Africa’s economy of the future must be resilient to risks of further climate change and ecological damage. By prioritizing nature-based solutions and advocating for a fair developmental price for carbon at COP26 in Glasgow, there is opportunity to mobilise further resources for Africa’s green and blue economy.

Can you speak more about the green and blue bonds?

We at the UN Economic Commission for Africa are working with partners to further develop financing opportunities through market-based mechanisms including through green or blue bonds. African countries need additional mechanisms to raise finance in addition to the $100 billion, if it is provided. It is essential that the $100 billion is mobilised, but we should also understand that this is a starting point, and that the real needs go far beyond this figure. 

Green and blue bonds are opportunities that have been used in developed markets for many years but unfortunately, Africa today has less than 1% of the green and blue bond market globally. Properly tapping into this opportunity for market-based investments can turn billions into trillions.

Some countries have successfully issued green and blue bonds. Egypt issued a bond in renewable energy in 2020 and Seychelles issued a blue bond in 2018. The idea is to provide financing at cheaper rates linked to investment in climate resilience. 
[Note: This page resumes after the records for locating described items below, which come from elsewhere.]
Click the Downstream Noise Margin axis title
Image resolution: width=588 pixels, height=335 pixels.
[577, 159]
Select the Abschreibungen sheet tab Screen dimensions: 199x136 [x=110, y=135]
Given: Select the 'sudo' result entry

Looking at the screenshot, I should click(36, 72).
Blue bonds are associated with the blue economy and oceans. How are they linked to climate change action and sustainable development?
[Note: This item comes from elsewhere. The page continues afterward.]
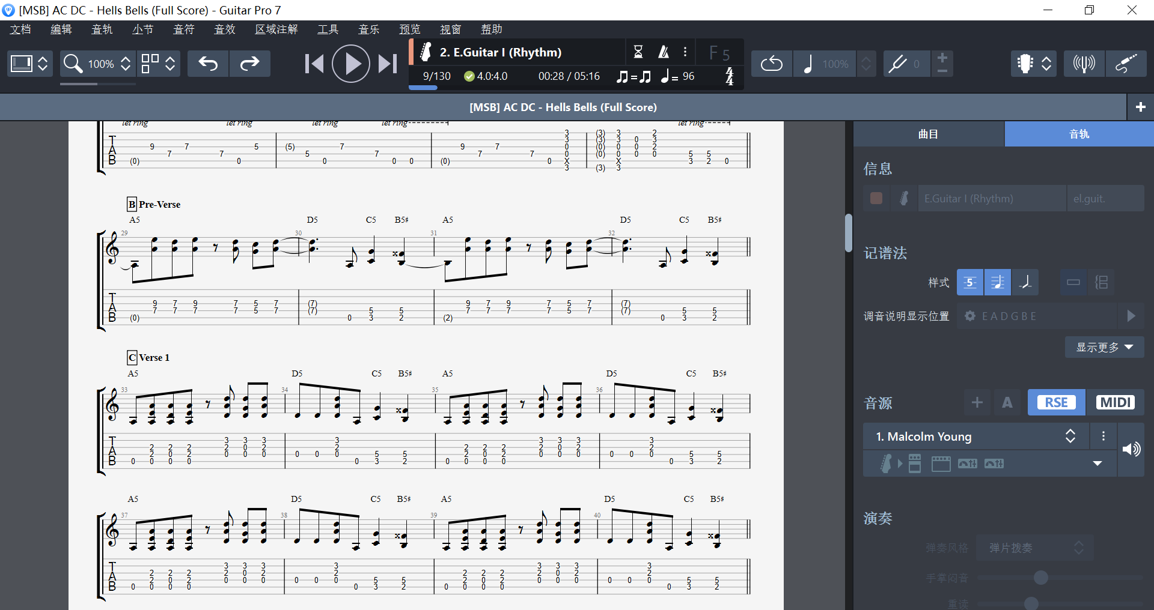Open the Malcolm Young soundbank selector chevrons
Viewport: 1154px width, 610px height.
(1070, 436)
Climate change has taught us great lessons about the oceans. We cannot just say ‘let us take everything and exploit it’. Many countries have experienced coral bleaching which has immediate impact on fish stocks. A warming ocean affects the migration of key species such as tuna. The sea is not just a space for exploitation, it is a space for development. It is a space to connect countries, it is about trade routes, connectivity, environmental protection, tourism, natural resources, fisheries and the entire ocean view. This is the blue economy. 

The concepts of a green economy or a blue economy are precisely aimed at ensuring that the health of the natural eco-system is properly factored into the economic activities which generate wealth.

For us, the blue economy is about creating a new economic paradigm for African countries - beyond extraction for export - and rather about sustainably building value chains that are grounded in astute management of the oceanic natural resources. There are many opportunities in the sea and the blue economy is a key part of sustainability. In a sense, the blue economy approach allows Africa to reclaim its oceans.

The race to net-zero places emphasis on a ‘just transition’. What does this mean and how it will affect Africa?

The ‘just transition’ simply means that we have to recognize that Africa is starting from a lower base in terms of the move towards the low-carbon economy. Africa is not yet industrialised, meaning that the changes that are needed may actually see more disruptions in society. We should not make the most vulnerable people pay. We have to take an approach that is pro-development, pro-poor and which ultimately allows the maximum number of people to be able to exit poverty and have a good quality of life.

The priority for Africa’s industrialisation is access to electricity. The good news is that renewable energy is the cheapest form of energy generation available and therefore it makes sense for Africa to invest in renewables. Nevertheless, we must recognize that in certain circumstances, improving base generation capacity may require additional investment in fossil fuels to allow increased renewables or be brought online.

A ‘just transition’ means we deal with poverty as number one priority. By dealing with poverty, we will provide the solution for low carbon development.